→ Kutipan:

+++++

Daya Tarik BRICS bagi Negara Berkembang Meski Didera Perbedaan Kepentingan

Pemimpin dari China, Rusia, India, serta sejumlah negara anggota BRICS lainnya dijadwalkan bertemu di New Delhi akhir pekan ini untuk membahas penguatan kerja sama ekonomi global.
Pertemuan tersebut berlangsung di tengah bayang-bayang konflik bersenjata dan lonjakan harga energi dunia yang berisiko mengganggu solidaritas blok ekonomi ini. BRICS sendiri merupakan organisasi kerja sama ekonomi yang beranggotakan Brasil, Rusia, India, China, dan Afrika Selatan.

+++++

→ Data yang Diberikan:
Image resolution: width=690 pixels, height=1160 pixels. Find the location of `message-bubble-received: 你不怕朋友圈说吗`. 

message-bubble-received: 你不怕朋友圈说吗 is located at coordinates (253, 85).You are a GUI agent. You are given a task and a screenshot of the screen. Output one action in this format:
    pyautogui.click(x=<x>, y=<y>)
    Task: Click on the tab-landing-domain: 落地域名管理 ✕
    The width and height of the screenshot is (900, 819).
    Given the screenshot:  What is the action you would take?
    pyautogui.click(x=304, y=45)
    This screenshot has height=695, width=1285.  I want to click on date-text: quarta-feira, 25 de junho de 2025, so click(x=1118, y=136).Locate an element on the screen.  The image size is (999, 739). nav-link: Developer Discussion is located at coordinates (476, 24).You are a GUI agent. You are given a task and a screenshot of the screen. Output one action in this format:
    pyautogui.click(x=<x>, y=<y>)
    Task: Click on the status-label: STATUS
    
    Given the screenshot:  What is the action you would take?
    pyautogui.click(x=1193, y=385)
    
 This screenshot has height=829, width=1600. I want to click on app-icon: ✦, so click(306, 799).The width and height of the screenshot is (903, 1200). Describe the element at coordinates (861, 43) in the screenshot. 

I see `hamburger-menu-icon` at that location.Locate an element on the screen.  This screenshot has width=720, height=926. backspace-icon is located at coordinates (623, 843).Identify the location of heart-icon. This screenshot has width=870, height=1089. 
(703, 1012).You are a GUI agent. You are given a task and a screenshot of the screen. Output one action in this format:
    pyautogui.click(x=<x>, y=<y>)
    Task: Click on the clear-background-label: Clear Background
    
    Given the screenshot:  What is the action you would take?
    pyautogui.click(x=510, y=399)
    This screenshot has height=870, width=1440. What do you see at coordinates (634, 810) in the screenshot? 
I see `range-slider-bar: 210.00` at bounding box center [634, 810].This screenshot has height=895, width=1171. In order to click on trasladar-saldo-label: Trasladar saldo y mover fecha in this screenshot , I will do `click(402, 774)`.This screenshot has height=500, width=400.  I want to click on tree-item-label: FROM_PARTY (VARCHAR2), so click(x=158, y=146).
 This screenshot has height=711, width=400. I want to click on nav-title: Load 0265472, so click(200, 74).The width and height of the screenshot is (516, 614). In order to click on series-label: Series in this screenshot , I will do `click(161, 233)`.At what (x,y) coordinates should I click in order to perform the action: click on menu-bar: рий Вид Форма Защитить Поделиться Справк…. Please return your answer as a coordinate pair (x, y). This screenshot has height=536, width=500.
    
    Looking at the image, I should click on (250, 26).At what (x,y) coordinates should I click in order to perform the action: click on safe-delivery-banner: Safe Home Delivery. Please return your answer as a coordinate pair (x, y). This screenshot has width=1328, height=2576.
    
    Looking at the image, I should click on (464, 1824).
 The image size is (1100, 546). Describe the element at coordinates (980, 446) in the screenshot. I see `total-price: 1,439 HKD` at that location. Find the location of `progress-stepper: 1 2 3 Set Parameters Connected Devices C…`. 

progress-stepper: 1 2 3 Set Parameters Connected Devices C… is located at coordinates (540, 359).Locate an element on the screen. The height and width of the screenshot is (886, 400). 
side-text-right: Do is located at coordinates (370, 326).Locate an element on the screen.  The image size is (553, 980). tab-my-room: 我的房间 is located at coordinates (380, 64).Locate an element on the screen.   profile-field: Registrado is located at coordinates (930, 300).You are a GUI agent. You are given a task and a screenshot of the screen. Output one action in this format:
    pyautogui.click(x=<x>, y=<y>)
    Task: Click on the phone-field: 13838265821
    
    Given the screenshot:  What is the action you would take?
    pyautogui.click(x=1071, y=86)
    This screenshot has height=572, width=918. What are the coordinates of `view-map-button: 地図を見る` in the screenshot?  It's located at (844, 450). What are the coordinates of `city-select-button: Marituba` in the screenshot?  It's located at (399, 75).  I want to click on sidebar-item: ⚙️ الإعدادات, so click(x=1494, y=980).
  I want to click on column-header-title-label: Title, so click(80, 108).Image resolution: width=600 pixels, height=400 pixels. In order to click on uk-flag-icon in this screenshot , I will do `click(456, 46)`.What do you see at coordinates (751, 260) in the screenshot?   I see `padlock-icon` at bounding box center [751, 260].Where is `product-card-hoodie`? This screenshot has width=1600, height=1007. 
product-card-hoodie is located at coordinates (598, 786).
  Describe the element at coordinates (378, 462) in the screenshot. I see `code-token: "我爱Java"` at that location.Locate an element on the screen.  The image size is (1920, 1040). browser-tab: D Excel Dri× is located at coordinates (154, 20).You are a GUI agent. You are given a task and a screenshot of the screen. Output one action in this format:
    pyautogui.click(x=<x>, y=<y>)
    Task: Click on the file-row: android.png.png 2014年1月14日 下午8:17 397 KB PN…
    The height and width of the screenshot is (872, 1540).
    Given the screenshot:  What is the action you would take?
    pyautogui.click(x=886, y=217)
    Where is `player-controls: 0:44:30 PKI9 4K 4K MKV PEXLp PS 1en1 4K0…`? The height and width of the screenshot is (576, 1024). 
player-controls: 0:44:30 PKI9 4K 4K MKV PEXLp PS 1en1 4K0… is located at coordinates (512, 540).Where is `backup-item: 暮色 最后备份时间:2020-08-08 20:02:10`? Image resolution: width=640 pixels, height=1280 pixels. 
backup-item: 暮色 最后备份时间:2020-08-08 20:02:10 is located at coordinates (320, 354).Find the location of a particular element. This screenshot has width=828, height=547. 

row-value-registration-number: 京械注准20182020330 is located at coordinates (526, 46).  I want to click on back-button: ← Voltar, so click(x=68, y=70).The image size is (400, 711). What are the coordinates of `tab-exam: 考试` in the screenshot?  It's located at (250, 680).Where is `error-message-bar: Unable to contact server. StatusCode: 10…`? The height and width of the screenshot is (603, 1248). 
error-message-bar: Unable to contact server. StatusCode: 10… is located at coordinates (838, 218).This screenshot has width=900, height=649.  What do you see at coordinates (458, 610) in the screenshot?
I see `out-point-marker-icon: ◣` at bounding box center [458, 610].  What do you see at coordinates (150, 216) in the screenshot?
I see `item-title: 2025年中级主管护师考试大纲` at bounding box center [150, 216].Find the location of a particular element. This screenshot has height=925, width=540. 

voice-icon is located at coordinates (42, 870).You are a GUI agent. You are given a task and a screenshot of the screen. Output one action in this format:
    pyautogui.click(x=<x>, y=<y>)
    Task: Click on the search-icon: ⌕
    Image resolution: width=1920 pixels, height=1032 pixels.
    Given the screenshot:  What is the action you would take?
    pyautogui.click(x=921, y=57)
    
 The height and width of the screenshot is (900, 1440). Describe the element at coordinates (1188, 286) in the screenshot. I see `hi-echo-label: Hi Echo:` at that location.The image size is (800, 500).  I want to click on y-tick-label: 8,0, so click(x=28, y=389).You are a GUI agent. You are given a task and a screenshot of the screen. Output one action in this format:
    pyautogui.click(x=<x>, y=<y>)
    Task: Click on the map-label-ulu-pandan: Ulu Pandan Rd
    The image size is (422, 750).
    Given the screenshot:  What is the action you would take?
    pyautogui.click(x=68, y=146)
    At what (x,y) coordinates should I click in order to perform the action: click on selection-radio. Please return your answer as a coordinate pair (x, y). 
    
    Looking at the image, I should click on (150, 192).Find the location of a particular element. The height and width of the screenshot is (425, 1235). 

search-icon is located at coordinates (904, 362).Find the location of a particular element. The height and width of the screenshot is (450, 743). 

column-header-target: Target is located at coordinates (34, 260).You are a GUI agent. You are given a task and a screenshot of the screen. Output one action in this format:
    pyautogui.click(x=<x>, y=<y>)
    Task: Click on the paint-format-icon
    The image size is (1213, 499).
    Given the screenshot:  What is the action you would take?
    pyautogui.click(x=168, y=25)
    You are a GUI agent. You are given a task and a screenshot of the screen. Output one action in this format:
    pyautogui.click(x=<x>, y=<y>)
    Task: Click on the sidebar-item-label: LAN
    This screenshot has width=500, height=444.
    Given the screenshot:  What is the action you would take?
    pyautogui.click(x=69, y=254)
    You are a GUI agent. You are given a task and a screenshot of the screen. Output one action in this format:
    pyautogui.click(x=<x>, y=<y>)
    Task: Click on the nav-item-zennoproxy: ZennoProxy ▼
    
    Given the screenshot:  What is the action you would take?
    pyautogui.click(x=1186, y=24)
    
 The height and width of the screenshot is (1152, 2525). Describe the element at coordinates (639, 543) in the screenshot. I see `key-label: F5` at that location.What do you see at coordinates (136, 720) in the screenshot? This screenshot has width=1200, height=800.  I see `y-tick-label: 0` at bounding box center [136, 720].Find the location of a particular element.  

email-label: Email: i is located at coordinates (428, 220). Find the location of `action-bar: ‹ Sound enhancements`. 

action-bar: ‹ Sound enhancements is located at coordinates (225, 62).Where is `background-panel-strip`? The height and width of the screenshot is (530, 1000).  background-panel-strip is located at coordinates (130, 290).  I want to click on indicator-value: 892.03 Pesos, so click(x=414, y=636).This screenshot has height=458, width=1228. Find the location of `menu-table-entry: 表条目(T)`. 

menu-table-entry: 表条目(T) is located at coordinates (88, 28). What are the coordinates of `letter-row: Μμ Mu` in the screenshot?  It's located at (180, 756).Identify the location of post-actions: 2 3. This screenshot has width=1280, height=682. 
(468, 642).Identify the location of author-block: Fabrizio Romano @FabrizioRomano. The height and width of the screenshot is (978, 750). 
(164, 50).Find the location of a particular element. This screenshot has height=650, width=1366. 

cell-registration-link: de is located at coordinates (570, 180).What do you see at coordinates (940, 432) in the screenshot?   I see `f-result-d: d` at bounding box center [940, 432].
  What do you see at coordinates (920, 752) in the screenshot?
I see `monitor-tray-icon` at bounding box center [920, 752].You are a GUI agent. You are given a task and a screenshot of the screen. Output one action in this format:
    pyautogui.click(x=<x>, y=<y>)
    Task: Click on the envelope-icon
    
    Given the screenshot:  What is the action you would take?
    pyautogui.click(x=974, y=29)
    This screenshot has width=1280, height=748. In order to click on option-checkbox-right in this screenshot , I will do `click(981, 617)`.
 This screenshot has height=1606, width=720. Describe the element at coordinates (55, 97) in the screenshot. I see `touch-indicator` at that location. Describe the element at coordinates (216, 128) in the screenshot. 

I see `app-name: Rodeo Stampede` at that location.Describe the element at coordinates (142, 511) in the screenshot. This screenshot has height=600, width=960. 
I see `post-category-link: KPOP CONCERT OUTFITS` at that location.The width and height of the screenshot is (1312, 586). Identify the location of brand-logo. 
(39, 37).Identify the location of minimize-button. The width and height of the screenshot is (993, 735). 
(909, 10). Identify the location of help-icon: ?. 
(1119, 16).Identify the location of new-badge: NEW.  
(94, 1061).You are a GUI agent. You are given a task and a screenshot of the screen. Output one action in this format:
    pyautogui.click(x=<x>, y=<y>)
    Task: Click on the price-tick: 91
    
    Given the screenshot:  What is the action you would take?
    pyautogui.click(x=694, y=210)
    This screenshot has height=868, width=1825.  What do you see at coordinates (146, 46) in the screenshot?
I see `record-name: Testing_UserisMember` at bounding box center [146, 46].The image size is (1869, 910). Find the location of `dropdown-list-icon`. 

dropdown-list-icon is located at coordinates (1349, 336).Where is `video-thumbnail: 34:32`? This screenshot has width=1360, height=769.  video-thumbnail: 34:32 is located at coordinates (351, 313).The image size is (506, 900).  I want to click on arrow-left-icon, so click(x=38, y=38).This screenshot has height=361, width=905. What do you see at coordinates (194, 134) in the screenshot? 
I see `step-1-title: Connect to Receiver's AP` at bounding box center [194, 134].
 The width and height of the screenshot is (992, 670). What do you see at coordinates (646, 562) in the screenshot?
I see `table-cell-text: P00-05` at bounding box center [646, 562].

+++++

→ Yang Diperlukan: Dapatkah Anda melanjutkan tulisan tentang BRICS itu mulai setelah kalimat terakhirnya? Catatan di atas tidak perlu dipakai.

→ Jawaban Tugas:
Ketegangan geopolitik yang melibatkan beberapa negara anggota menciptakan tantangan baru bagi kohesi internal organisasi. Konflik Rusia di Ukraina serta persaingan strategis antara India dan China sering kali memicu keretakan dalam pengambilan keputusan kolektif.
Namun, minat negara-negara berkembang untuk bergabung dengan BRICS justru terus meningkat setiap tahun. Banyak negara melihat blok ini sebagai alternatif bagi tatanan ekonomi dunia yang selama ini didominasi oleh negara-negara Barat.